Personal information
- Born: Tatiana Kaawar Ratcu 8 September 1979 (age 46) São Paulo, Brazil

Chess career
- Country: Brazil
- Title: Woman International Master (1995)
- Peak rating: 2259 (January 2001)

= Tatiana Ratcu =

Brazilian chess player (born 1979)

Tatiana Kaawar Ratcu (born 8 September 1979) is a Brazilian chess player who holds the FIDE title of Woman International Master (WIM, 1995). She is a five time Brazilian Women's Chess Champion (1994, 1995, 1996, 1997, 2000).

==Biography==
In the end of the 1990s, Ratcu was one of the leading Brazilian female chess players. She three times won the Brazilian Youth Chess Championships in the Girl's U16 age group (1992, 1993, 1994) and twice won Girl's U18 age group (1996, 1997). Also she twice won Brazilian Girl's Junior Chess Championships (1996, 1998). Ratcu five times won five times Brazilian Women's Chess Championships: 1994, 1995, 1996, 1997 and 2000. In 1995, Ratcu participated in Women's World Chess Championship Interzonal Tournament in Chişinău where ranked 43rd place. In 1998, in Rio de Janeiro she won the 1st World Junior Team Chess Championship with the Brazilian team.

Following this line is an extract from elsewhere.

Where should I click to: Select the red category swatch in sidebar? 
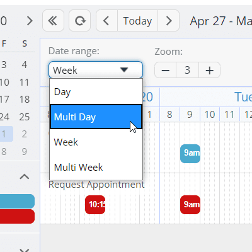(17, 216)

Ratcu played for Brazil in the Women's Chess Olympiads:
- In 1996, at first board in the 32nd Chess Olympiad (women) in Yerevan (+7, =2, -5),
- In 1998, at first board in the 33rd Chess Olympiad (women) in Elista (+2, =6, -4),
- In 2000, at first board in the 34th Chess Olympiad (women) in Istanbul (+6, =5, -1).

In 1995, she was awarded the FIDE Woman International Master (WIM) title.

Since the early 2000s, Ratcu rarely participated in chess tournaments.